Former UW President Responds to Investigation Report
Former University of Wyoming President Laurie Nichols slammed the university's trustees for investigating her without telling her, not allowing her to respond to two complaints about allegedly abusive behavior, and violating the university's rules for an investigation.
"I sorely regret that the Trustees decided to hide these complaints from me and never ask for my response," Nichols said in a prepared statement through her attorney Megan Goetz.
"Instead for months, I was led to believe I would be at UW for another 3 years. I wanted to continue as UW’s President. The documents confirm that the terms of my renewed contract were negotiated and finalized with the Trustees. During the time of this secret investigation, I was being recruited for two other university presidential positions. I passed on them because my renewed contract with UW was negotiated and done," Nichols said.
In March, the trustees announced that they were not renewing Nichols' three-year contract and instead offered her a teaching position, a decision that garnered criticism from the university's students, faculty and staff, and Gov. Mark Gordon.
Nichols, who began her role July 1, 2016, said the trustees blindsided her and offered no explanation. She is now the president of Black Hills State University in Spearfish, S.D.
Tuesday, the university released more than 100 pages of documents that include allegations that Nichols yelled at a university foundation employee about an invasive species initiative and at a staff member over a student’s interaction with her dog.
Those employee complaints apparently were the cause of the trustees not renewing Nichols' contract, she wrote.
Nichols recounted how the trustees directed her to cut the university's budget by $42 million, and that difficult work continued until she left, she added. "I can accept that people may have had criticisms of me as a boss."
But she insisted she never treated anyone abusively, and the reports about that alleged behavior did not arise during a mid-term evaluation in 2018, she wrote.

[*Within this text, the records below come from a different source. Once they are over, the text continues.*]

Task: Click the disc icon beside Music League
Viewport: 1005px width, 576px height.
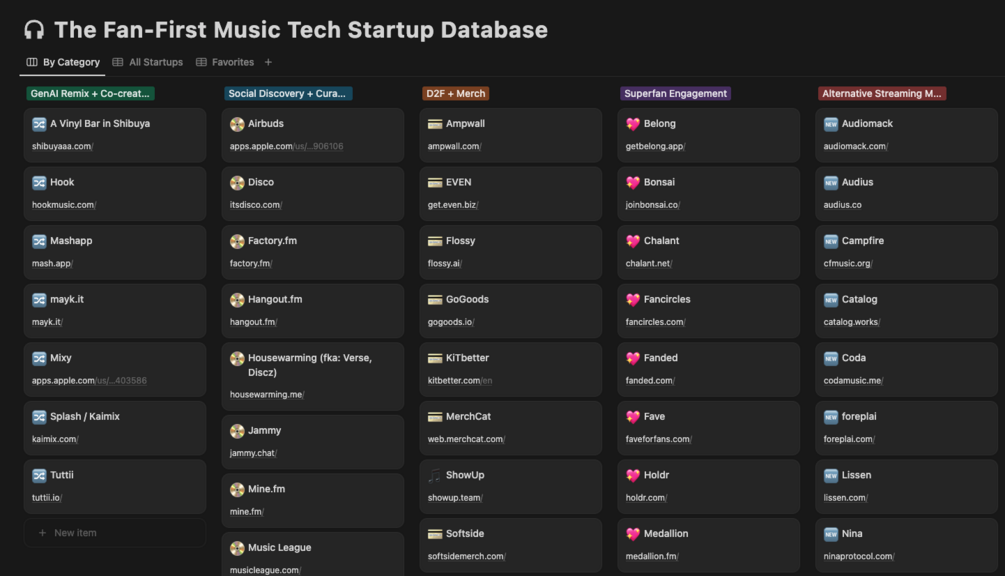Action: point(237,548)
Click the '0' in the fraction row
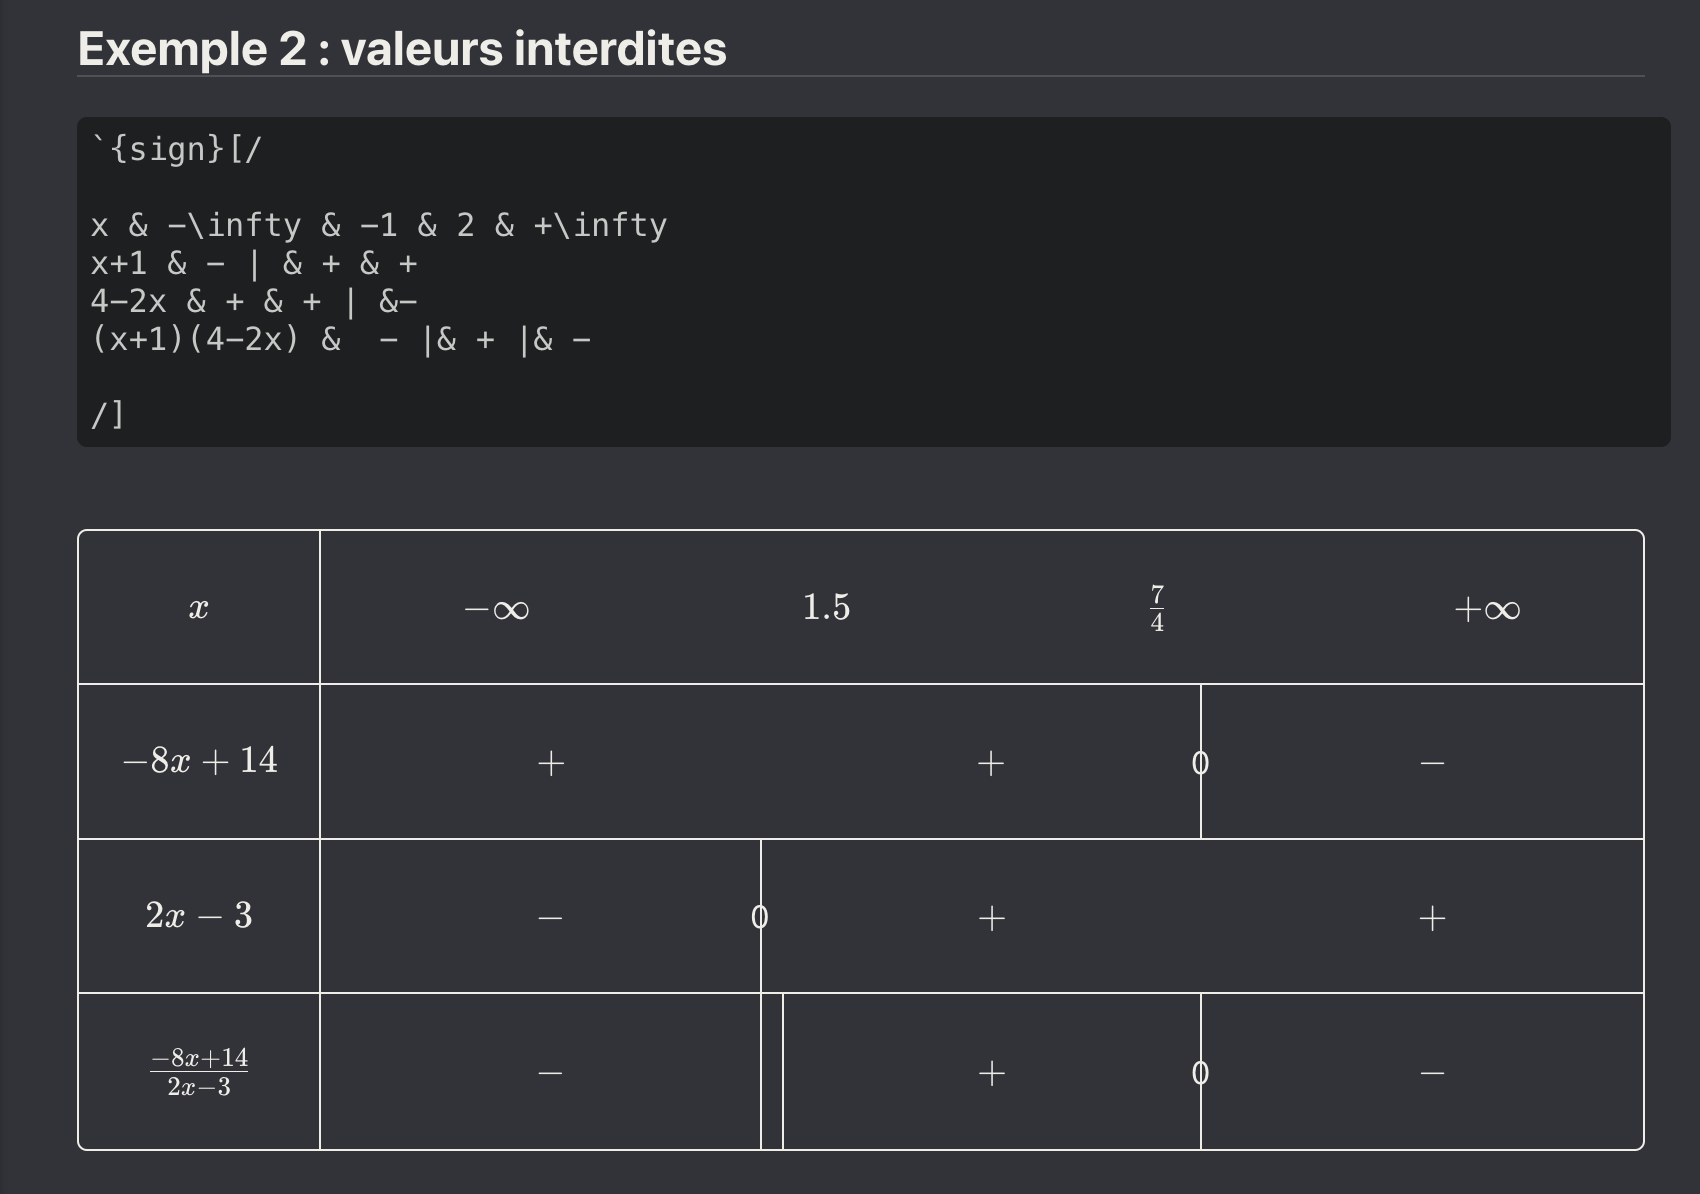1700x1194 pixels. click(x=1201, y=1073)
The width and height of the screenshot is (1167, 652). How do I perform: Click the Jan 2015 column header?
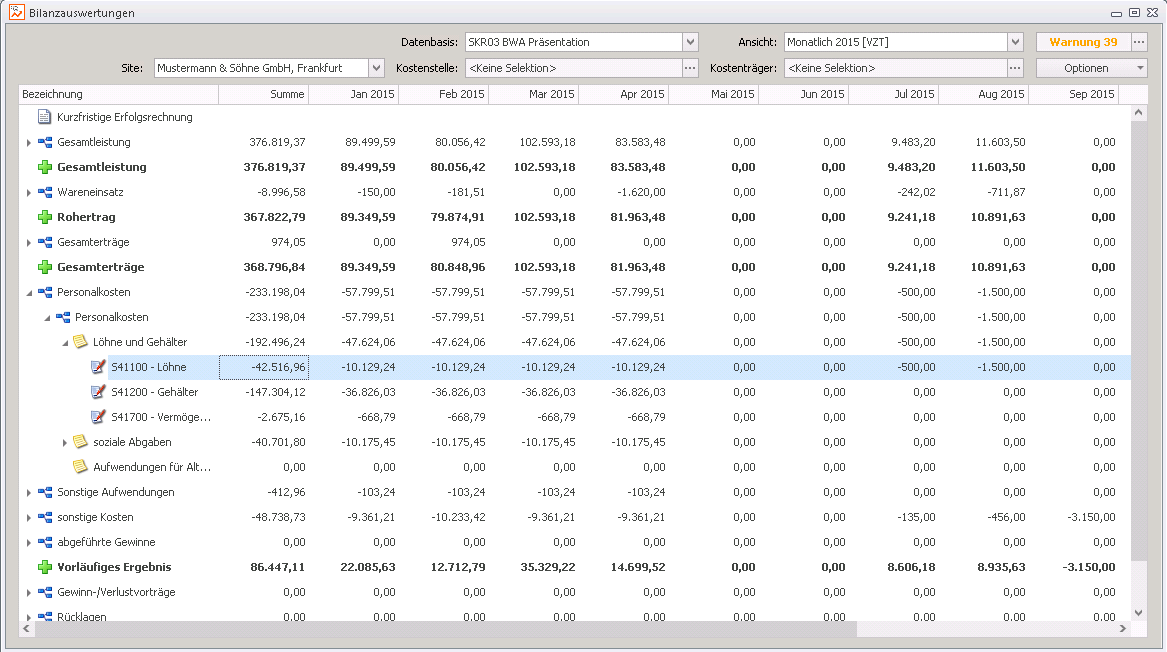tap(353, 94)
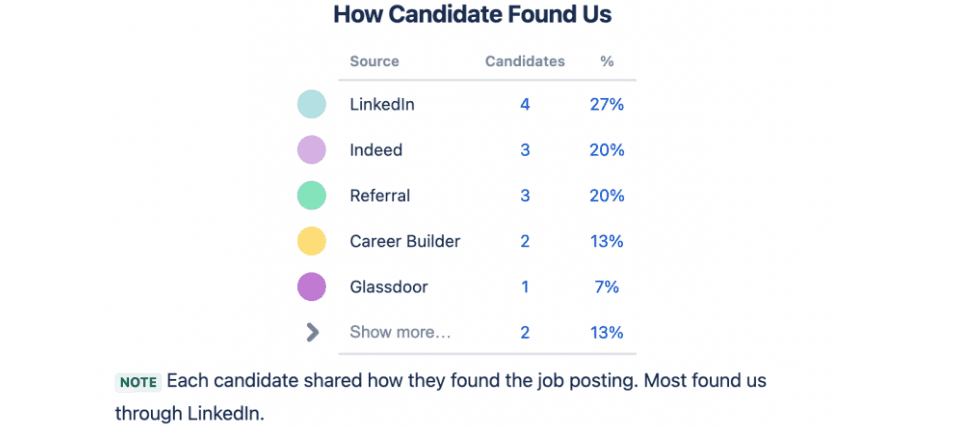This screenshot has height=428, width=953.
Task: Click the green NOTE badge
Action: [139, 382]
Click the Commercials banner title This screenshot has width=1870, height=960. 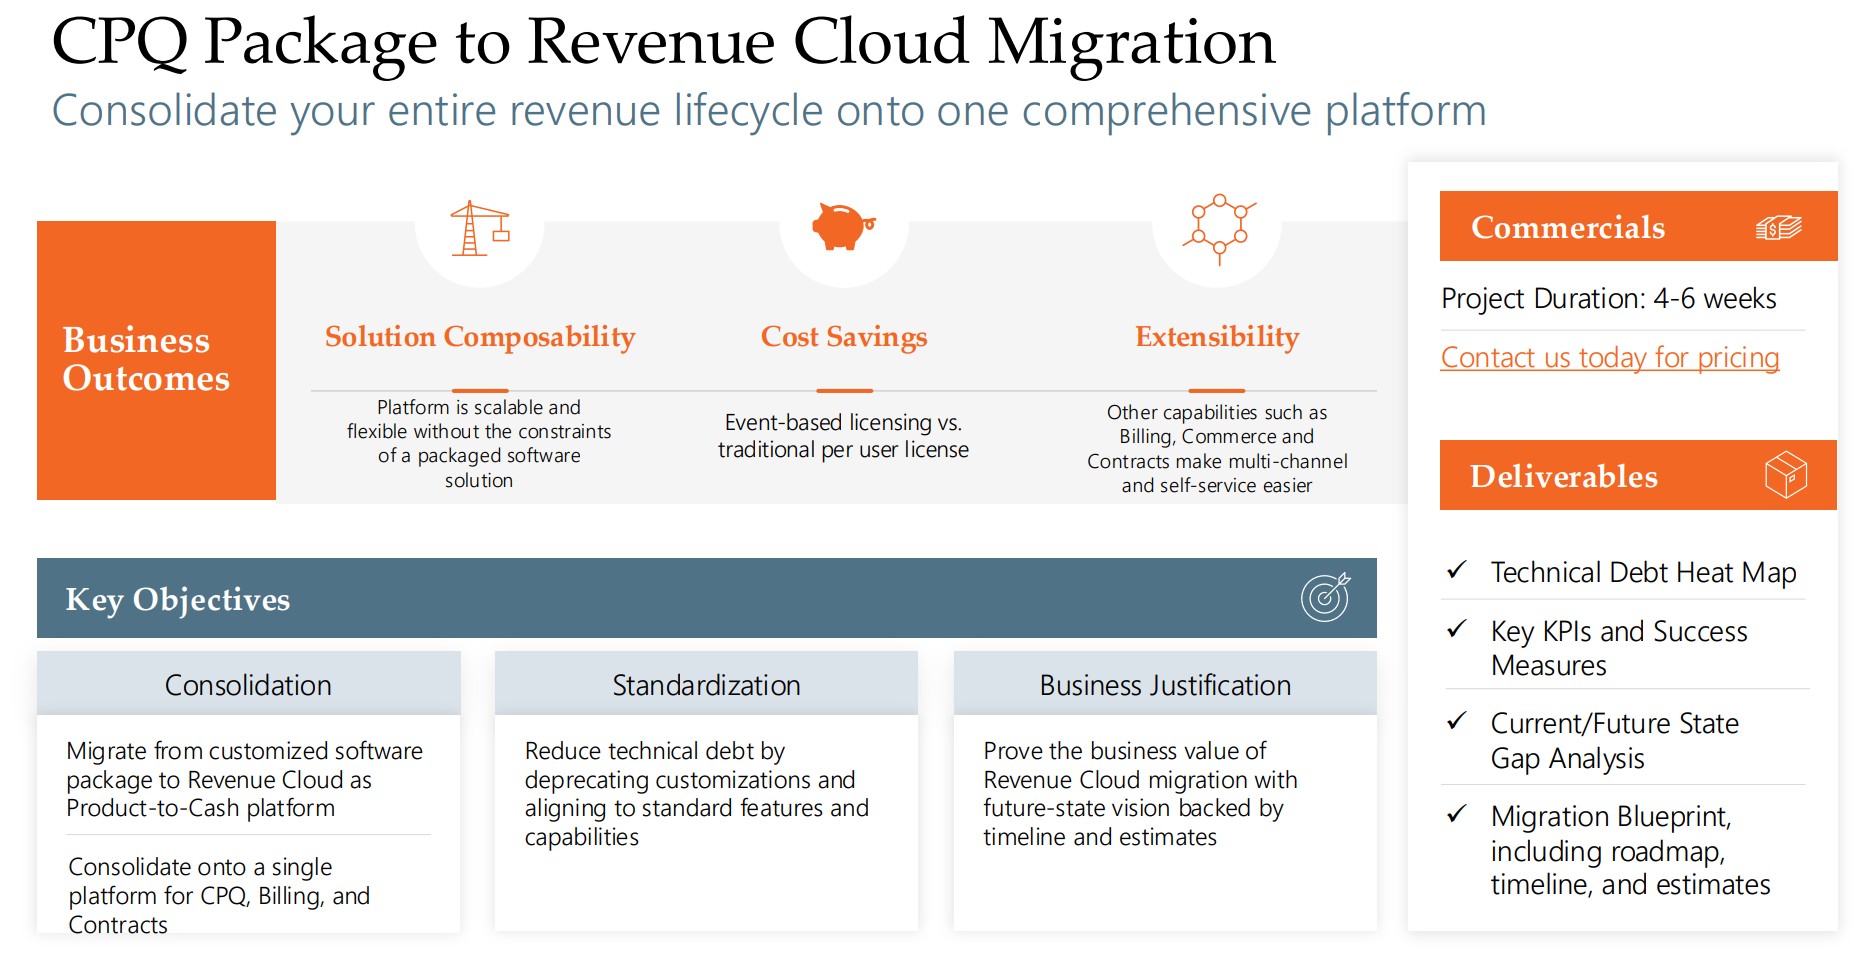[x=1567, y=228]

Likewise, the documents' redactions make it difficult to understand the substance of the complaints; the identities of those who complained; how they were interviewed; no findings or even a summary of allegations; and no notes that that the interviews occurred, Nichols wrote.
"Unequivocally, I can say that I was not interviewed, let alone told about the complaints or investigation," she wrote.
The night of the incident in which she allegedly confronted an employee's encounter with a dog at her house also was the night that personal property was stolen from her house, she wrote.
Nichols also could have responded to an allegation that she angrily confronted a UW Foundation employee, but again, she was not asked, she wrote.
"I am very disappointed that I was given zero opportunity to try and work through the issues," she wrote.
The records show the trustees investigated her according to a university policy, Nichols wrote.
But that policy requires the trustees to notify the person who is subject of a complaint, and to prepare a report and share it with all involved including her, she added.
"It’s clear the Trustees did not follow their own policy, despite paying a Colorado company thousands of dollars," Nichols said, referring to the contract with Employment Matters LLC Flynn Investigations Group.
Nichols concluded her statement saying she was bothered that two employees had concerns that were hidden from her and how the trustees treated her so poorly.
She enjoys her work at Black Hills State University, she said. "However, I continue to wish the people of Wyoming nothing but the best."